La respuesta más fácil es decir que los políticos nos han engañado, que se han dejado corromper, que han traicionado sus deberes, etc. Son ellos la casta culpable que ha echado todo a perder. ¿Pero de dónde han salido estos personajes? ¿Cómo han llegado al poder y se han mantenido en él? ¿Acaso no han salido del mismo pueblo que los ha elegido, que es también quien les ha otorgado el poder y les ha permitido conservarlo?
El enquistamiento de una política nefasta y viciada es asunto que ha sido tratado abundantemente y al que se han dado explicaciones muy diversas. En todo caso lo innegable es que la política y quienes están en su cima siempre representan y reflejan de un modo u otro al conjunto de la sociedad, directa o indirectamente, en lo bueno y en lo malo.
Corrupciones
La corrupción de los políticos no es solamente una cuestión de sobornos, extorsiones, favoritismos, malversaciones de fondos, etc. Ese tipo de corrupción lo es desde un punto de vista técnico-jurídico.
Existe otra corrupción más honda, a la que podría denominarse estructural, que es la que permite la promulgación de leyes injustas o perversas y que sirve de base a la anterior.
Pero todavía hay una corrupción peor y más profunda: es la corrupción de la sociedad, la corrupción de muchos o de la gran mayoría; es decir, el suelo del que se alimentan y en el que crecen todas las demás corrupciones, corrupción elemental, sea por acción o por omisión, pasiva o activa. En los procesos electorales esta corrupción convierte a la democracia en una suma de egoísmos privados.
El elector no piensa en el bien común, en la justicia del programa electoral al que sostiene, en los intereses colectivos, en las consecuencias a largo plazo de su voto. Sólo considera sus intereses y preferencias personales o de grupo, sobre todo los más inmediatos. El candidato actúa de modo similar, embauca al elector haciéndole creer que él es quien le ofrece las mayores ventajas, no retrocede ante nada, ni siquiera ante la estimulación de las más egoístas y ruines ambiciones.
La culpa no es solamente de los políticos, la culpa es en mayor o menor medida de casi todos.

┄┄┄┄┄┄┄┄┄┄

# Ejercicios:
**A.** Indica si cada afirmación coincide con el texto sobre la corrupción y responde sí o no, citando literalmente las palabras del texto que lo deciden: (i) la corrupción estructural es la que permite que se promulguen leyes injustas; (ii) el elector piensa sobre todo en el bien común; (iii) la culpa corresponde únicamente a los políticos.
**B.** Prosigue el texto sobre la corrupción a partir de su última oración.

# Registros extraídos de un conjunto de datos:

┄┄┄┄┄┄┄┄┄┄

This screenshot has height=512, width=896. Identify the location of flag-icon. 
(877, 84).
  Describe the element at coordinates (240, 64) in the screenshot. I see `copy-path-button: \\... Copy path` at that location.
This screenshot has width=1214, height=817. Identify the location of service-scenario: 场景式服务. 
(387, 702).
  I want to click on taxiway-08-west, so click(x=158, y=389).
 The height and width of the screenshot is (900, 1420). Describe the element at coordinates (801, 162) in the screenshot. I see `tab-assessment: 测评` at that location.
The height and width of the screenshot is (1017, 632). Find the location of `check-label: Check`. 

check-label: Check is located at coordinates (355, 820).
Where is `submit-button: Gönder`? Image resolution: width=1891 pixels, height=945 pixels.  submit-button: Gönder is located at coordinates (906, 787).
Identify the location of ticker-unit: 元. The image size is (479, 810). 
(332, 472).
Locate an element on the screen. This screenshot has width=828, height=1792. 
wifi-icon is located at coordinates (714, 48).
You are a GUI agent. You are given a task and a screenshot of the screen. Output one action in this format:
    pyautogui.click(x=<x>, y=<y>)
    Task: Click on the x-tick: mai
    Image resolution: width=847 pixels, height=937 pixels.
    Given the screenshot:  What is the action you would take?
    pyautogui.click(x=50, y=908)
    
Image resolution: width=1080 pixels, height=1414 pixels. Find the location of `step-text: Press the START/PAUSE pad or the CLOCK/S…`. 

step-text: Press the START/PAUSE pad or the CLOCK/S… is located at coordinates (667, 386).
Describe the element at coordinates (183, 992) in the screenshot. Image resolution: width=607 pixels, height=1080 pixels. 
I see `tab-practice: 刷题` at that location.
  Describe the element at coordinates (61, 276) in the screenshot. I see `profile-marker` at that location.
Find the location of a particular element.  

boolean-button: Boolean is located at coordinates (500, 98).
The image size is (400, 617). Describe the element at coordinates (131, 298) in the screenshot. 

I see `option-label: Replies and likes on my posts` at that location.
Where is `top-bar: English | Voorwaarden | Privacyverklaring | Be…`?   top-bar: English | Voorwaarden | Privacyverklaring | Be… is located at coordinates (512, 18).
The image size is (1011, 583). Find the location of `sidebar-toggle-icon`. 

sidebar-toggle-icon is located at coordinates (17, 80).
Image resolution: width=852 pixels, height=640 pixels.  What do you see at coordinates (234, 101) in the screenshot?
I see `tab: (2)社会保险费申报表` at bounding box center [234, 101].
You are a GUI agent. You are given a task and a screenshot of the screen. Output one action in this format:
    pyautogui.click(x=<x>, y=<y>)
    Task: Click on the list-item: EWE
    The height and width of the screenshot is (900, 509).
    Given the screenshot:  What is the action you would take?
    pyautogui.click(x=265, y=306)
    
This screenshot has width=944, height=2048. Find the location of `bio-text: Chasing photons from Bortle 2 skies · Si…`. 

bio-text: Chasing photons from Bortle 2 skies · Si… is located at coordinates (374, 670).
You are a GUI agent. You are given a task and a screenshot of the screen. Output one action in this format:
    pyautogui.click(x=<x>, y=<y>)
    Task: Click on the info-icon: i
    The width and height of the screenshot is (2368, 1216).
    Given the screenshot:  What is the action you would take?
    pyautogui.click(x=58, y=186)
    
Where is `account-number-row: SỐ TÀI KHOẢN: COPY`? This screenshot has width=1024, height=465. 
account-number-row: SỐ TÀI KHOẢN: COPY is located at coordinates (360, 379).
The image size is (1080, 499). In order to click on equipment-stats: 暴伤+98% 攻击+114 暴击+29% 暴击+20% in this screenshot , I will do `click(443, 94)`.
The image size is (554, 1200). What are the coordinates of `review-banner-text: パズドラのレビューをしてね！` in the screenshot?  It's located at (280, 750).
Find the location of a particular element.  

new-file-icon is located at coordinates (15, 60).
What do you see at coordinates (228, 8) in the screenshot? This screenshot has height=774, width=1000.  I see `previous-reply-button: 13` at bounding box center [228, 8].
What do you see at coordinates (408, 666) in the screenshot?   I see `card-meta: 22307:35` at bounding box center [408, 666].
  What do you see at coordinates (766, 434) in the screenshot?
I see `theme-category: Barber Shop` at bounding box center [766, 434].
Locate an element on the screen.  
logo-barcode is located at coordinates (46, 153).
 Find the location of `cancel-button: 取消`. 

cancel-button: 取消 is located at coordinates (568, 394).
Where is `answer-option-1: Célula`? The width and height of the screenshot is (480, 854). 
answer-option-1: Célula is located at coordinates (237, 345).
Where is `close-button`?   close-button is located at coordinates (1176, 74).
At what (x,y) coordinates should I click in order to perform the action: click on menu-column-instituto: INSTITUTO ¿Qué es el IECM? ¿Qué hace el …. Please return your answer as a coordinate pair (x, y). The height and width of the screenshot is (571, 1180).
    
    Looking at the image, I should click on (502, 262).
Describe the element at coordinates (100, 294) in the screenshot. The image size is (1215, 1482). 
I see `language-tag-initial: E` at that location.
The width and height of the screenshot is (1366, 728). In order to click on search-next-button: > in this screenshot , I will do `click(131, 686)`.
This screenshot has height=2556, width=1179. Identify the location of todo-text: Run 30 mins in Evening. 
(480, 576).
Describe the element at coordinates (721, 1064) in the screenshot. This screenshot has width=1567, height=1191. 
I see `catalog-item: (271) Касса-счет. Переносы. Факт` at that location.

┄┄┄┄┄┄┄┄┄┄

# Soluciones:
**A.**
(i) Sí: «que es la que permite la promulgación de leyes injustas o perversas».
(ii) No: «El elector no piensa en el bien común».
(iii) No: «La culpa no es solamente de los políticos».

**B.**
Ningún proceso electoral sirve para curar estas enfermedades. Cuando se ha llegado a este punto no hay ningún partido que no esté contaminado o listo para contaminarse en cuanto alcance el poder. La curación es un proceso largo y difícil, que comienza con el examen de consciencia personal, con el despertar de la responsabilidad que cada uno tiene respecto a todos, con el ejercicio de un sentido crítico y autocrítico exigente e insobornable, que nos impida caer en las trampas que otros nos tienden, si no nos las tendemos nosotros mismos. Hace falta una espinosa mezcla de esperanza y desconfianza, de disposición al sacrificio y de respeto de sí mismo y de los demás.
En estos días son incontables las recomendaciones, reflexiones, estímulos, exhortaciones, etc. que nos asaltan en todas partes. Detrás de ellas hay casi siempre (o simplemente siempre) un intento explícito o disimulado de convencernos de que votemos por un determinado partido, o más modestamente de que nos inclinemos por tal o cual corriente ideológica, o al menos por evitar que nuestro voto vaya en una determinada dirección; en algún caso el fin es simplemente incitarnos a votar o a no hacerlo.
Más importante que votar por este o aquel partido, más importante que acudir al colegio electoral o abstenerse, es saber que las elecciones no serán, ni remotamente, una panacea y que la resolución o la atenuación de los males que aquejan a la sociedad empieza en casa, mejor aún, en el interior de cada uno de nosotros y es una labor muy ardua, interminable en el tiempo, pero cuyo inicio ya no admite ninguna demora.